#### [Brief]
Isolate every line in the records below with "dimensions" in it.

Records supplied below:

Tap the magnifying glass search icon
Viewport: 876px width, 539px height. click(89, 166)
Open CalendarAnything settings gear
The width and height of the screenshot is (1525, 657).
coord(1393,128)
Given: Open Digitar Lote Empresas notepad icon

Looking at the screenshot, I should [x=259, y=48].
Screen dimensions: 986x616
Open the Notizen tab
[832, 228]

End of Records supplied.
Records supplied below:

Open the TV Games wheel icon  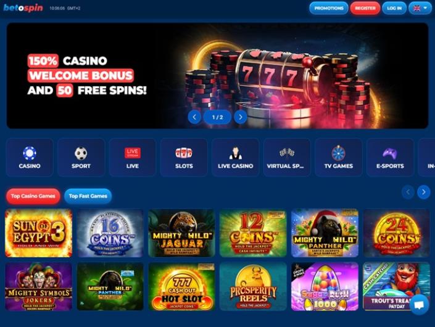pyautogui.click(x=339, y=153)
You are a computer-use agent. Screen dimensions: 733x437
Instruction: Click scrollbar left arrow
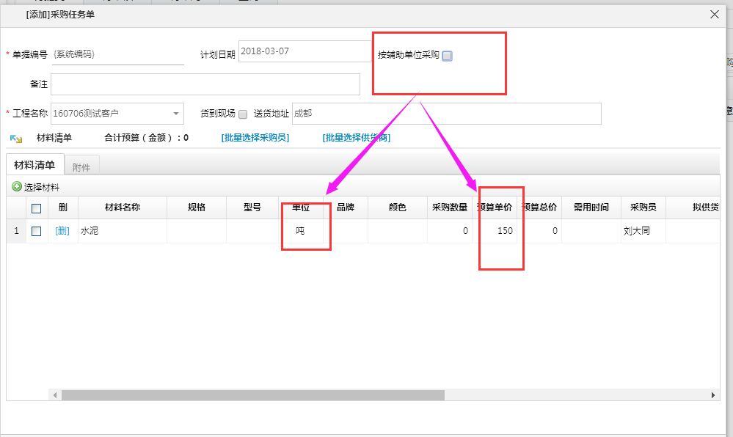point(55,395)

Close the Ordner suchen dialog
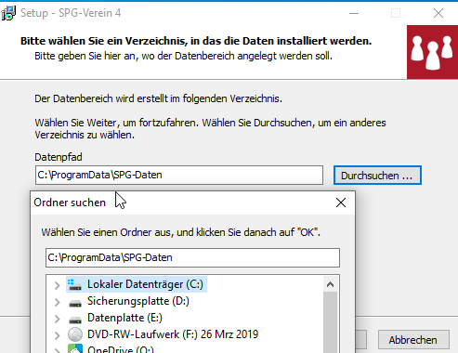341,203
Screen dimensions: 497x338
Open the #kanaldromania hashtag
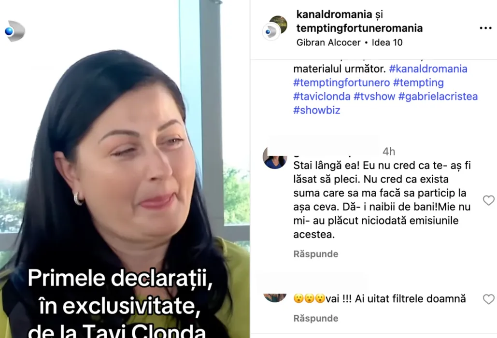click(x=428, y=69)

End of Records supplied.

#### [Response below]
Screen dimensions: 986x616
You are a computer-use agent. Screen dimensions: 733x437
Screen dimensions: 497x338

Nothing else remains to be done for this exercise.